> _GIVEN PROBLEM A_
Please reproduce the records verbatim, starting at their first line and going on through the line that contains "Action: coord(608,446)".

You can see that three named entities were identified. To see the detail of each named entity, you can use the text, label, and the spacy.explain method which takes the entity object as a parameter.

for entity in sen.ents:  
    print(entity.text + ' - ' + entity.label_ + ' - ' + str(spacy.explain(entity.label_)))

In the output, you will see the name of the entity along with the entity type and a small description of the entity as shown below:

Manchester United - ORG - Companies, agencies, institutions, etc.  
Harry Kane - PERSON - People, including fictional  
$90 million - MONEY - Monetary values, including unit

You can see that "Manchester United" has been correctly identified as an organization, company, etc. Similarly, "Harry Kane" has been identified as a person and finally, "$90 million" has been correctly identified as an entity of type Money.

Adding New Entities

You can also add new entities to an existing document. For instance in the following example, "Nesfruita" is not identified as a company by the spaCy library.

sen = sp(u'Nesfruita is setting up a new company in India')

> _TASK MATERIAL_
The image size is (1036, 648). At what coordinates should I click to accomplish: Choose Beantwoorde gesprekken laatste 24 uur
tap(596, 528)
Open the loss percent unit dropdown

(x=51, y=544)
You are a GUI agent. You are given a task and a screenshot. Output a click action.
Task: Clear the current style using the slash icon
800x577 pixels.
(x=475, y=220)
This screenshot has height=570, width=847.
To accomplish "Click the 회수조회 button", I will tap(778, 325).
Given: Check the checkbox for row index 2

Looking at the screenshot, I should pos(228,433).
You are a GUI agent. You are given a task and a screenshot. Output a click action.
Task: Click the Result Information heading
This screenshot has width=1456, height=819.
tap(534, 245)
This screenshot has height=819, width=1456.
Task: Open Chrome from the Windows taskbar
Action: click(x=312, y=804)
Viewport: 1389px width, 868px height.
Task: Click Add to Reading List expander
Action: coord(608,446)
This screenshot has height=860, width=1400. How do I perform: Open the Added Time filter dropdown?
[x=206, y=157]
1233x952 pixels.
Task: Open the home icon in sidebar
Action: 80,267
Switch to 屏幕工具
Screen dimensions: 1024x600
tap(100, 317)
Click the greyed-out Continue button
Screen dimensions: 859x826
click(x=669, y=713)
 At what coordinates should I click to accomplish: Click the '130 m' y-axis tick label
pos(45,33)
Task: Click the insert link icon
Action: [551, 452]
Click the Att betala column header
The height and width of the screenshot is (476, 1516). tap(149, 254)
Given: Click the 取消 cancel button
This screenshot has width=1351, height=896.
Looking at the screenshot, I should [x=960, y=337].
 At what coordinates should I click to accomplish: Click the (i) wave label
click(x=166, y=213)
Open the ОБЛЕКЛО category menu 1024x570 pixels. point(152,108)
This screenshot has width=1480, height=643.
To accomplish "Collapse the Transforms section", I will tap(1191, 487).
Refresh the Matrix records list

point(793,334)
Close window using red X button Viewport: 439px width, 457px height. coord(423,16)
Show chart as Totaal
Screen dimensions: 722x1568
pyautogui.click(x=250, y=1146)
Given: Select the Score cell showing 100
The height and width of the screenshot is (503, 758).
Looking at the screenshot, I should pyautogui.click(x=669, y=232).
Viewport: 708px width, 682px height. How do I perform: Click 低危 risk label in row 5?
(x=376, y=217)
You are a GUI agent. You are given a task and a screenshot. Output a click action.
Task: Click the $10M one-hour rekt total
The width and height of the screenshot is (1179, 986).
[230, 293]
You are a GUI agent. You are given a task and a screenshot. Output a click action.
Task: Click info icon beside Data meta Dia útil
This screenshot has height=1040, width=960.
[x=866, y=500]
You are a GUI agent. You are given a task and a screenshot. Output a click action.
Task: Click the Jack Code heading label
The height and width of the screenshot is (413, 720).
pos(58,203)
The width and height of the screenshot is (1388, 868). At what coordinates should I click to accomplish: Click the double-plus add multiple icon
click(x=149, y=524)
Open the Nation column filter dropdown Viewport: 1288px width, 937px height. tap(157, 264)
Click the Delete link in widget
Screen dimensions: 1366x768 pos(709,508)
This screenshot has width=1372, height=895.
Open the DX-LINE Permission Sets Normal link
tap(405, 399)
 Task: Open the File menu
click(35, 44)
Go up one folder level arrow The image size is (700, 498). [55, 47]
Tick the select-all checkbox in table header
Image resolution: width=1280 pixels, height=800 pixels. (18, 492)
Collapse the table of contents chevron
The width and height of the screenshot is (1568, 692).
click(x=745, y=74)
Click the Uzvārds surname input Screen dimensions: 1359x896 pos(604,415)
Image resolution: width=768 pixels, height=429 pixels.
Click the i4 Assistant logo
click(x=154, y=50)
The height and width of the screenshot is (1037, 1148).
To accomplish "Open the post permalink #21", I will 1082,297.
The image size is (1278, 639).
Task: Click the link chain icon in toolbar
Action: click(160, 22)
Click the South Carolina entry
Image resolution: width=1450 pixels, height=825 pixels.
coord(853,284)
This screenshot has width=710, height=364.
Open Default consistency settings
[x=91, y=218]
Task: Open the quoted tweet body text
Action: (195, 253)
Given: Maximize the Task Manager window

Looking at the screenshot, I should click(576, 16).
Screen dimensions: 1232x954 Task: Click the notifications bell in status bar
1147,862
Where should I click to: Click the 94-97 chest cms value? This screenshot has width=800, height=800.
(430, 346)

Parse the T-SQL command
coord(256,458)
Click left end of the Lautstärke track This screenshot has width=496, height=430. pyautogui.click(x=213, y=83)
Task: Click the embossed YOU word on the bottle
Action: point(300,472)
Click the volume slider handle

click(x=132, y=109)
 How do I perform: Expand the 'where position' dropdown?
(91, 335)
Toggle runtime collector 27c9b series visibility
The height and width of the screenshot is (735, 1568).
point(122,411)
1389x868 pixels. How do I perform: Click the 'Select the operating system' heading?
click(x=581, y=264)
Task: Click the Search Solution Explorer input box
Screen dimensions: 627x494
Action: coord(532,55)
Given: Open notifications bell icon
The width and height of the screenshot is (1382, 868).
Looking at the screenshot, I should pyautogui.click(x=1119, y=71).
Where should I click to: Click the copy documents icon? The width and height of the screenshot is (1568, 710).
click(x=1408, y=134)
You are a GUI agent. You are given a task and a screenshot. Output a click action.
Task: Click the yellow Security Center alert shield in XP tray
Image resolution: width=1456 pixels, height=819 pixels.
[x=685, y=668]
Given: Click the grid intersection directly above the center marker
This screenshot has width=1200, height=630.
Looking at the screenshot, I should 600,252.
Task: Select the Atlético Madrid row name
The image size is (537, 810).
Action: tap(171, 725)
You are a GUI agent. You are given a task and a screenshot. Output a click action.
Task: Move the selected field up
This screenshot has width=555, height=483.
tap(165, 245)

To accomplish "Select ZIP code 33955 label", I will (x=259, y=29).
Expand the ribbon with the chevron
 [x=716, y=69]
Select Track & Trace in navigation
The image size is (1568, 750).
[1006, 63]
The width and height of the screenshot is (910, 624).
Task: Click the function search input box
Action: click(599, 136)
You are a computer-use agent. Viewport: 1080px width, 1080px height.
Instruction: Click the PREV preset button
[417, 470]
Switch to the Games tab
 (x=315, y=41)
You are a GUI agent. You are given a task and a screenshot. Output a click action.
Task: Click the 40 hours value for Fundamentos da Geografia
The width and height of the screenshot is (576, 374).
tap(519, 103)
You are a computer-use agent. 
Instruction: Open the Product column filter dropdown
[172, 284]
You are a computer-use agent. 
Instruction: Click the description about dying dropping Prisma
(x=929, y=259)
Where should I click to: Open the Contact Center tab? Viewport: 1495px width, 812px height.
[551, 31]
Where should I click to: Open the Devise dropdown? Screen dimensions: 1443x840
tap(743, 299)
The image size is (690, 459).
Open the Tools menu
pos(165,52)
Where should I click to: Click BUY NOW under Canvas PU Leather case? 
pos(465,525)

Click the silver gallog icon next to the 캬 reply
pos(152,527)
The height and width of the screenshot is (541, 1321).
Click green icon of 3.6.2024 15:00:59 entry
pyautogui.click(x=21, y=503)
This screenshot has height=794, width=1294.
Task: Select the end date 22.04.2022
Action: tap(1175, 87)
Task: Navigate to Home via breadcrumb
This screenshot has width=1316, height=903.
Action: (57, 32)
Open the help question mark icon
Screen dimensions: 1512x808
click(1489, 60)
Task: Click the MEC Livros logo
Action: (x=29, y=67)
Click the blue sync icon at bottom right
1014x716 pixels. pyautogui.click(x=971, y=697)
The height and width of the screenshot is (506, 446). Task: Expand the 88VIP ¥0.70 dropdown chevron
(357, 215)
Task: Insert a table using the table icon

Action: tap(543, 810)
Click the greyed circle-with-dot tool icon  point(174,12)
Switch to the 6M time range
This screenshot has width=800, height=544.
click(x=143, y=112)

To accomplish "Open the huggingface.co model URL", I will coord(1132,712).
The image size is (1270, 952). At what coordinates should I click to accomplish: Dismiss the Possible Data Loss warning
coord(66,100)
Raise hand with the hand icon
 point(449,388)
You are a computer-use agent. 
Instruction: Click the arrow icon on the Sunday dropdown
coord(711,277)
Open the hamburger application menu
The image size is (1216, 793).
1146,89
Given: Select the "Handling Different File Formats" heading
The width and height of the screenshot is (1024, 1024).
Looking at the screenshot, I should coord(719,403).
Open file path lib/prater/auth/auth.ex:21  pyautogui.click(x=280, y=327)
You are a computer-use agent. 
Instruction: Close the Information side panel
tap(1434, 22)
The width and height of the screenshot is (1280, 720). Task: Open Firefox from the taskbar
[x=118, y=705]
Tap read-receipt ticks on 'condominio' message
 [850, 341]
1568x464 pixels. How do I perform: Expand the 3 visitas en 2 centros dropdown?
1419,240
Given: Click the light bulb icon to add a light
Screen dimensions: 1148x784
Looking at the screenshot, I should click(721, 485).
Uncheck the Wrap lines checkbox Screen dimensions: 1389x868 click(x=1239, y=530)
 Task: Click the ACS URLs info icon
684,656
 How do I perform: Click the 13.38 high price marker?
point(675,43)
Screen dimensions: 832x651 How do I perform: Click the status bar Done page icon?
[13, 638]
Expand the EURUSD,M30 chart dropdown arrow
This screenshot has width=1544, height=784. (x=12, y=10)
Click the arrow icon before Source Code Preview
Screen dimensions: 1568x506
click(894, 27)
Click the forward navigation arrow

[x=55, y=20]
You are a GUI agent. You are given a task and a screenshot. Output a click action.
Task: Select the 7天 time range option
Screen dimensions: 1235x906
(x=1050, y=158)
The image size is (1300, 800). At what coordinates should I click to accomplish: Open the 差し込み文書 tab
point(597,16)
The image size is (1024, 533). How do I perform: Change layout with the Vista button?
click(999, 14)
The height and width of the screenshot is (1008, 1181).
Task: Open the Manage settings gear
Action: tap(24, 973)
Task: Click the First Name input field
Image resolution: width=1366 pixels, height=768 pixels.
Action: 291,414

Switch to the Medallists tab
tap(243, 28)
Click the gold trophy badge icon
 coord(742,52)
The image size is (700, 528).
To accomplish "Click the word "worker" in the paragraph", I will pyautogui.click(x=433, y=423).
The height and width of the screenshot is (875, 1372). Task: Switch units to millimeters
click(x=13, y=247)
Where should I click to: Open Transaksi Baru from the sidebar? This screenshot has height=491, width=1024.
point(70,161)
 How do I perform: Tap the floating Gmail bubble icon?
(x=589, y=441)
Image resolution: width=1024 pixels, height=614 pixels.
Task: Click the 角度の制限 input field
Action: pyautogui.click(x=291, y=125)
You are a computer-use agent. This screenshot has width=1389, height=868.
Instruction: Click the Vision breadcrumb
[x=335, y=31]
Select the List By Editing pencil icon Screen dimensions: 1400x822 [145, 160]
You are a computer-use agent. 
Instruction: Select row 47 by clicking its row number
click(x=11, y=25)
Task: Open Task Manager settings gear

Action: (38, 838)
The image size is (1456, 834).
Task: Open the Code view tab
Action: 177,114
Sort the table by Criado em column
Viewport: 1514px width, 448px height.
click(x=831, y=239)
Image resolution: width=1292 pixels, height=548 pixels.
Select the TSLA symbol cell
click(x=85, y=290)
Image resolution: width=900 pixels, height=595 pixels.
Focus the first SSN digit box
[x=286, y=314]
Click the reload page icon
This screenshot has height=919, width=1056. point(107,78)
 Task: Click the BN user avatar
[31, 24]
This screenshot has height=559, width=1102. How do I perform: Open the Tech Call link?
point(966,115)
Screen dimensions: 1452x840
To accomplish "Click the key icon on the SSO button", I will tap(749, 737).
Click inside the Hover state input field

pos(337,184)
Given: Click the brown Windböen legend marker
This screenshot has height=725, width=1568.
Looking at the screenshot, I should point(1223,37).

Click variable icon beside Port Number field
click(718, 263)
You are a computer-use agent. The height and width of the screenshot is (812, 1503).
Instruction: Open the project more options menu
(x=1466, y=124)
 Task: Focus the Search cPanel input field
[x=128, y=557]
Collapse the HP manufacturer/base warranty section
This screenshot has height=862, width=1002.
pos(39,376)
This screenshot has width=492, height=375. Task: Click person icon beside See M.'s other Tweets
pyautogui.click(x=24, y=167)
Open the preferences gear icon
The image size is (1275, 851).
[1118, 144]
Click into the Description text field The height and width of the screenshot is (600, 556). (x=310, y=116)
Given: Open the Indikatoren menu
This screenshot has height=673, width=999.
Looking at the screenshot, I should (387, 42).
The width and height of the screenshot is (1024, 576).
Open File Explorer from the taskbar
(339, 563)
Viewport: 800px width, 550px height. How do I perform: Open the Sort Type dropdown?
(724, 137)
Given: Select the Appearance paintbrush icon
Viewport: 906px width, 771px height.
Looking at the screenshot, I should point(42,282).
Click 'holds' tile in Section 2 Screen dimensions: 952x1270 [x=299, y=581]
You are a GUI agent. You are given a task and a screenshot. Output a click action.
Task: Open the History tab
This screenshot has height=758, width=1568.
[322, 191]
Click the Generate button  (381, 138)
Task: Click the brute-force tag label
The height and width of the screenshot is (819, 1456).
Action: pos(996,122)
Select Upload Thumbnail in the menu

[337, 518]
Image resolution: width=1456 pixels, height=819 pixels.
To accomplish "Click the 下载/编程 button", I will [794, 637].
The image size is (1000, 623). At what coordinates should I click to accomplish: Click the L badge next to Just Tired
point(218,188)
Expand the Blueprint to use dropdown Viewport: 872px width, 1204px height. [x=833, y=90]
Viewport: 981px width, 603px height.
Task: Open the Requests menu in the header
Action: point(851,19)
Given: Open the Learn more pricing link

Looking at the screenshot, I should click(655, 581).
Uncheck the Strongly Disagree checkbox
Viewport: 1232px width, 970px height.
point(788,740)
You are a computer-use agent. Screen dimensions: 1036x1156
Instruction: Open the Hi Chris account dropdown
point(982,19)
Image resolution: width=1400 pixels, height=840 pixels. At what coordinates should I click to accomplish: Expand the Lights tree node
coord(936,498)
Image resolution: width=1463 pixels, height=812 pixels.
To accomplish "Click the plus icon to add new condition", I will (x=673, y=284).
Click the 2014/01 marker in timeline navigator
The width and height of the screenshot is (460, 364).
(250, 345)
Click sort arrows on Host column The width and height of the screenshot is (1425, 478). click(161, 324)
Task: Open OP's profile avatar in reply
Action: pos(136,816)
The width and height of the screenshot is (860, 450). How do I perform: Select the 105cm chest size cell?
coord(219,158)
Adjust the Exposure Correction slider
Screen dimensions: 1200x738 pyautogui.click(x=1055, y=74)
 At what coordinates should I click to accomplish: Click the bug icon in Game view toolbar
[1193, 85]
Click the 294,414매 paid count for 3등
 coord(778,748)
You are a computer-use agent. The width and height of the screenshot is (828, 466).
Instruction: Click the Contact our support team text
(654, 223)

> _GIVEN PROBLEM B_
In the spaCy excerpt, which entity labels appear in the sample output lines?

> _EXERCISE SOLUTION A_
The image size is (1036, 648). At what coordinates should I click to accomplish: Choose Beantwoorde gesprekken laatste 24 uur
tap(596, 528)
Open the loss percent unit dropdown

(x=51, y=544)
You are a GUI agent. You are given a task and a screenshot. Output a click action.
Task: Clear the current style using the slash icon
800x577 pixels.
(x=475, y=220)
This screenshot has height=570, width=847.
To accomplish "Click the 회수조회 button", I will tap(778, 325).
Given: Check the checkbox for row index 2

Looking at the screenshot, I should pos(228,433).
You are a GUI agent. You are given a task and a screenshot. Output a click action.
Task: Click the Result Information heading
This screenshot has width=1456, height=819.
tap(534, 245)
This screenshot has height=819, width=1456.
Task: Open Chrome from the Windows taskbar
Action: click(x=312, y=804)
Viewport: 1389px width, 868px height.
Task: Click Add to Reading List expander
Action: coord(608,446)

> _EXERCISE SOLUTION B_
ORG, PERSON, MONEY